Saxon 9 EE took 19 seconds to process 10,000,000 v elements, of which
the first 1.5 seconds or so was JVM startup and stylesheet complilaion
(based on a test file with only 3 v elements).

    <xsl:template match="/">
	<r>
	  <xsl:message select="'count: ' || count(//v)"/>
	  <xsl:value-of select="sum( //v ! my:pair(./a, ./b))" />
	</r>
    </xsl:template>

    <xsl:function name="my:pair">
	<xsl:param name="a" as="xs:double" />
	<xsl:param name="b" as="xs:double" />
	<xsl:sequence select="$a * $b"/>
    </xsl:function>

If the element names were longer, it'd take more time (my test file was
half a gigabyte).

Eliminating the function and using
   <xsl:value-of select="sum( //v ! (./a * ./b) )" />
was about the same time or a second slower, BUT the first time i had a
typo, a , instead of a *, and this was not an error.

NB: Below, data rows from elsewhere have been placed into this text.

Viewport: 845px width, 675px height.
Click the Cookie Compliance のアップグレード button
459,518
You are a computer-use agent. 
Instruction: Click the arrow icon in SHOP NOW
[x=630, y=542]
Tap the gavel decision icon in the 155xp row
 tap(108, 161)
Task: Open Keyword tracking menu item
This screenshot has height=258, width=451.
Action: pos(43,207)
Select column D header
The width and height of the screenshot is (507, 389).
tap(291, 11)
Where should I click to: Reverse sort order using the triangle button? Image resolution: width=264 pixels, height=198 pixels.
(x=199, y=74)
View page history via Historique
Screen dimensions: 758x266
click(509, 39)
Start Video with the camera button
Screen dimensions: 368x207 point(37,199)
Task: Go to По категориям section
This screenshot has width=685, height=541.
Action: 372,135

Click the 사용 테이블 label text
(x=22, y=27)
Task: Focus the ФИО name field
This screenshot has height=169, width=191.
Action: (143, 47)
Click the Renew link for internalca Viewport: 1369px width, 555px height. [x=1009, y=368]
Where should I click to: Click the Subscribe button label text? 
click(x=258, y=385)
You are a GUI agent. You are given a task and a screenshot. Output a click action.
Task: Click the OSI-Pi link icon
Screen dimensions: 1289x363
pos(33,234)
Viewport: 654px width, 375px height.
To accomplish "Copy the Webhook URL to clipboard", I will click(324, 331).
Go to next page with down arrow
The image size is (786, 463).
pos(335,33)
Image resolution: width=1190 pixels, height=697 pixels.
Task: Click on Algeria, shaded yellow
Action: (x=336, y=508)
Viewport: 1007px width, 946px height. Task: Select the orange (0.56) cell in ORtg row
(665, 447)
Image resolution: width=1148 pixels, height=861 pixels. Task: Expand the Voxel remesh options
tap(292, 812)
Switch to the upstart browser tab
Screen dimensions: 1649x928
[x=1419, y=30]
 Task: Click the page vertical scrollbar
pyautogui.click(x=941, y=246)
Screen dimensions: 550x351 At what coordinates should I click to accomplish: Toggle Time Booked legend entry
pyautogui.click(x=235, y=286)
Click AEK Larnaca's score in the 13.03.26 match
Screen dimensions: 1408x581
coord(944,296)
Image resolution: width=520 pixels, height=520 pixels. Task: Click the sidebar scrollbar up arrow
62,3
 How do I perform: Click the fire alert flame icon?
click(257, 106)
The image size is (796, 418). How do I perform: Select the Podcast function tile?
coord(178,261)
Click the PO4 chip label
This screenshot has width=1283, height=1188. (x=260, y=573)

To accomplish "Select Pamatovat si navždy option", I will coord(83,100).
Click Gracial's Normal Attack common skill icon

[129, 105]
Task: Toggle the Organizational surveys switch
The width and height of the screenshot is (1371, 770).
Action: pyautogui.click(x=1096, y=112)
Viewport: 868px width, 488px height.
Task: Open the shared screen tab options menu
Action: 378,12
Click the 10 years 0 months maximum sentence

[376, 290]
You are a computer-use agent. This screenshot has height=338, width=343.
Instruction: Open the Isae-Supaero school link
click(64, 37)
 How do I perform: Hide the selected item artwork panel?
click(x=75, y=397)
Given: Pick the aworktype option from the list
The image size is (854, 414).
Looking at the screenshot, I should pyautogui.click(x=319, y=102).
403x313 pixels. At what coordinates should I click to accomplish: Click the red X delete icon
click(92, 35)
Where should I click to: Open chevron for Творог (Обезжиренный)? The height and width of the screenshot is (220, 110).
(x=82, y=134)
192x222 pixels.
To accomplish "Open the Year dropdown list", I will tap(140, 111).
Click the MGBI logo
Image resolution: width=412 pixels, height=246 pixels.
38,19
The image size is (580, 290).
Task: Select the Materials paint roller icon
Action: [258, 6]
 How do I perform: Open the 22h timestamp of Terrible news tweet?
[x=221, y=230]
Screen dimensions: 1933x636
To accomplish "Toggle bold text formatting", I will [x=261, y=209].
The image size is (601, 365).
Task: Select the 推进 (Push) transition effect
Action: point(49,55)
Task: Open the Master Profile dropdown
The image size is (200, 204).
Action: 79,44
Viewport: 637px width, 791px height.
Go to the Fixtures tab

The function
version is more robust against errors.

Using (./a treat as xs:double) * ./b treat as xs:double) produced a
runtime error after 14.5 seconds (using an XML schema would have
removed the error) showing that constructing the sequence of v elemnts
is taking most of the time.

Using cast instead of treat (xs:facepalm) worked and took 19 to 21
seconds (running it multiple times).

Changing //v to /s/v made a small improvement (18 or 19 seconds instead
of 20).

Using a template to match v elements and return a * b, storing tha tin
a variable of tytpe xs:double*, and returning sum() on it, was about
the same speed.

Using <double-value> instead of <v> to have a 763 MByte file took only
slighty longer.

I did notice, however, that the process was getting about twice as many
CPU seconds as elapsed seconds, showing evidence of multi-threading.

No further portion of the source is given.